By optimizing resource loading, you ensure that your critical resources are loaded quickly and efficiently, improving your page’s performance.

Step 4: Optimize Server Response Times

Fast server response times are crucial for reducing the time it takes to load your page. Here’s how to optimize your server response times:

Use a Content Delivery Network (CDN): A CDN distributes your content across multiple servers worldwide. This means users can download your files from a server close to them, reducing load times.

Cache Static Resources: Use caching to store static resources like CSS, JavaScript, and images. This reduces the number of requests to the server.

<meta http-equiv="Cache-Control" content="public, max-age=31536000">

Optimize Server Performance: Ensure your server is optimized for performance. Use server-side caching, optimize database queries, and reduce server processing time.

Monitor Server Response Times: Use tools like Google PageSpeed Insights or WebPageTest to monitor your server response times. Identify and fix any bottlenecks.
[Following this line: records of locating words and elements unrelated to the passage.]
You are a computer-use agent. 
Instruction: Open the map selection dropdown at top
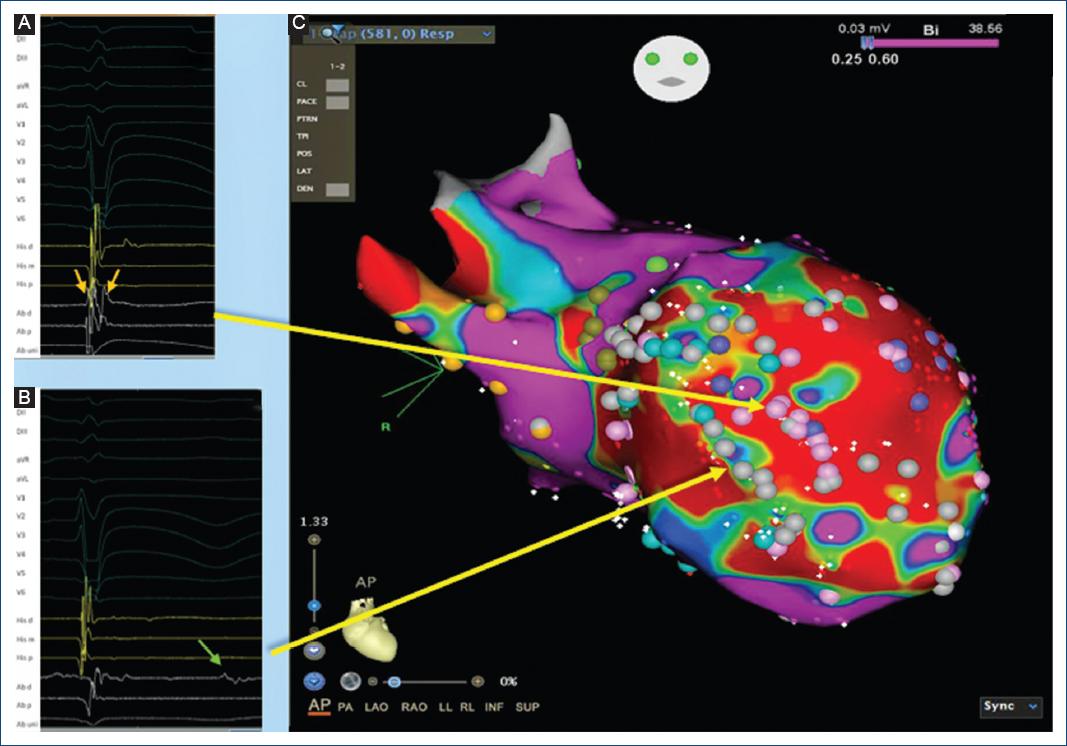coord(487,33)
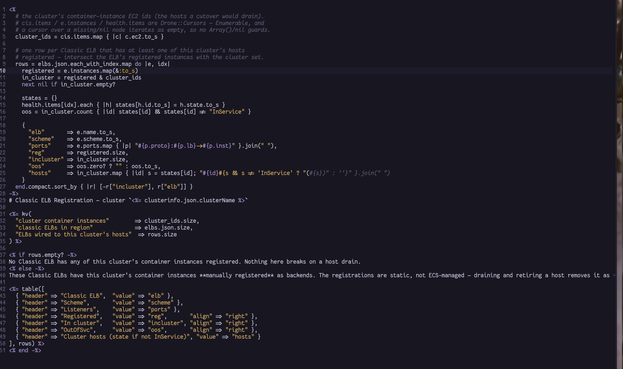Screen dimensions: 623x369
Task: Click the final 'end' template tag line
Action: 25,350
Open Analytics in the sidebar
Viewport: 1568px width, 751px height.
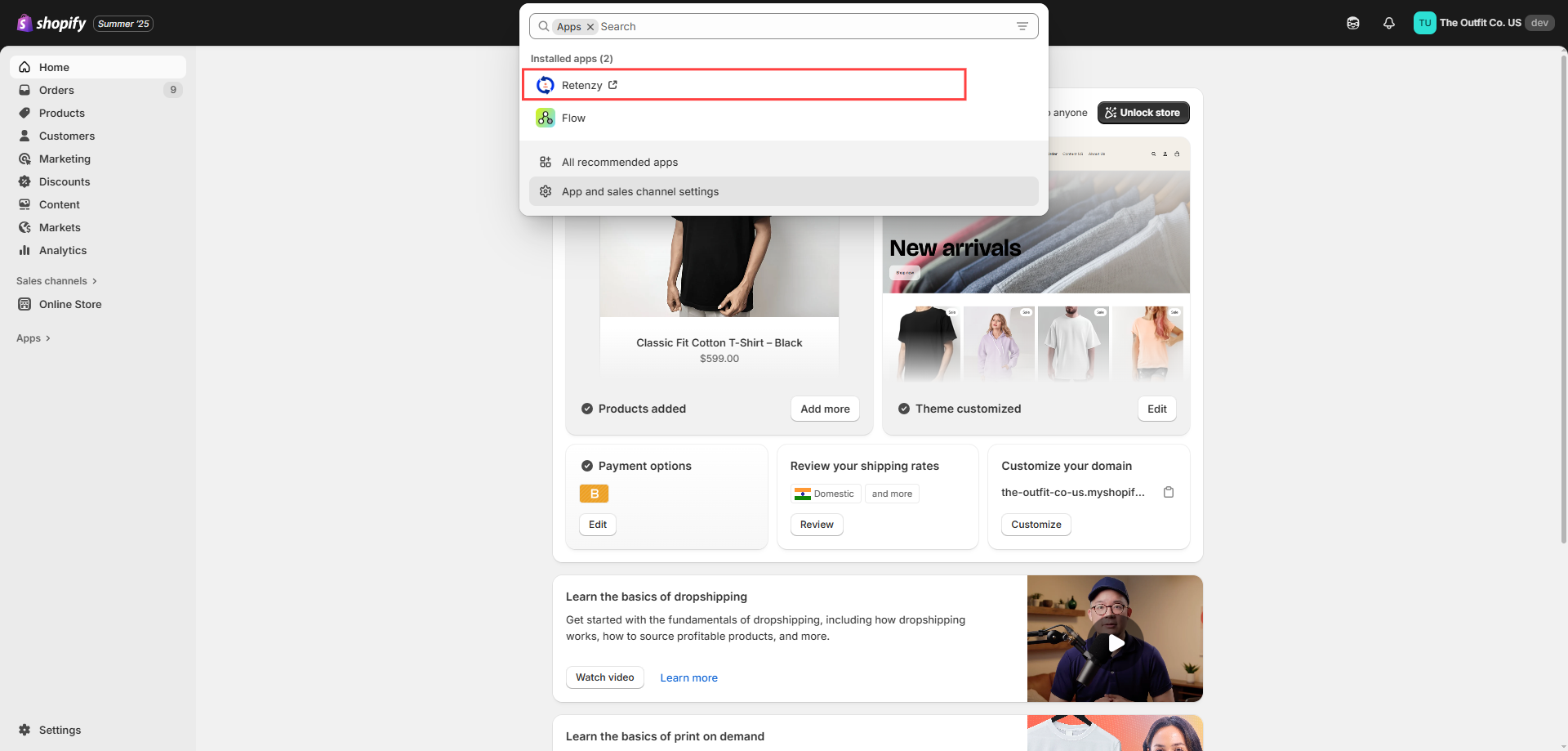coord(63,250)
By optimizing server response times, you ensure that your critical resources are delivered quickly, reducing the impact of chained requests.

Step 5: Use Best Practices for Web Development

Following best practices for web development helps you avoid chaining critical requests and ensures your page loads quickly. Here are some best practices to follow:

  • Reduce Redirects: Avoid unnecessary redirects. Each redirect creates an additional request, slowing down your page.
  • Use HTTP/2: HTTP/2 allows multiple requests to be sent over a single connection, reducing the impact of chained requests.
  • Optimize Third-Party Scripts: Third-party scripts like ads and widgets can create additional chained requests. Optimize these scripts or consider removing unnecessary ones.
  • Regular Audits: Regularly audit your website for performance. Use tools like Lighthouse, PageSpeed Insights, and WebPageTest to identify and fix performance issues.
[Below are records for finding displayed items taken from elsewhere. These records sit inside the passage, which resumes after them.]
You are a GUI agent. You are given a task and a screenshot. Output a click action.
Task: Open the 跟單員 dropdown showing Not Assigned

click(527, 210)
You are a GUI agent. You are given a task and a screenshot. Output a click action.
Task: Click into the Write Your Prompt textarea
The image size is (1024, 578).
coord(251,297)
By following these best practices, you can avoid chaining critical requests and ensure your page loads quickly and efficiently.
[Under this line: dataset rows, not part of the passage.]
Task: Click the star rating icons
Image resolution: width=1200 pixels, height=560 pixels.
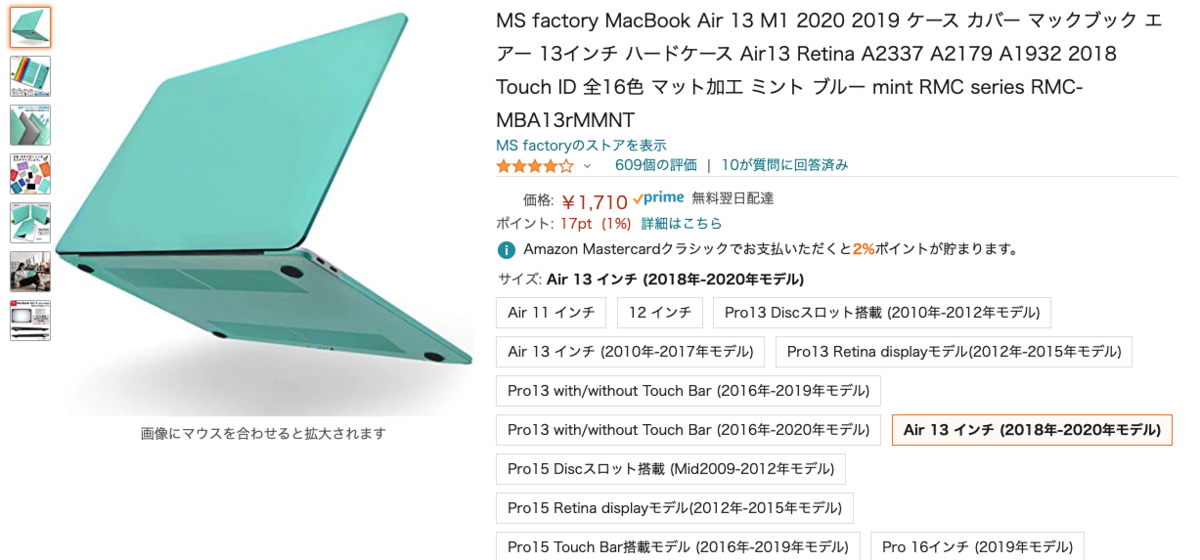Action: coord(535,165)
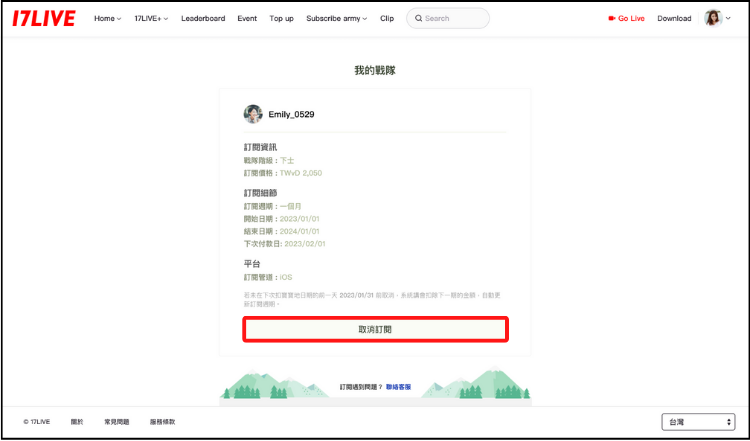Click the red Go Live camera icon
Screen dimensions: 750x441
pos(612,18)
Avoiding chaining critical requests is key to improving your website’s performance and Core Web Vitals. By minimizing dependencies, preloading key resources, optimizing resource loading, improving server response times, and following best practices, you can ensure your website loads quickly, providing a better experience for your users.

Avoiding chaining critical requests is crucial for improving your website’s performance and user experience. By understanding what chaining critical requests are and their impact on Core Web Vitals, you can take proactive steps to minimize dependencies, preload key resources, optimize resource loading, and improve server response times. Using tools like Google Lighthouse, PageSpeed Insights, WebPageTest, and Chrome DevTools, you can monitor your website’s performance, identify issues, and implement best practices for optimization. These efforts will lead to faster load times, better Core Web Vitals scores, and a more satisfying experience for your users.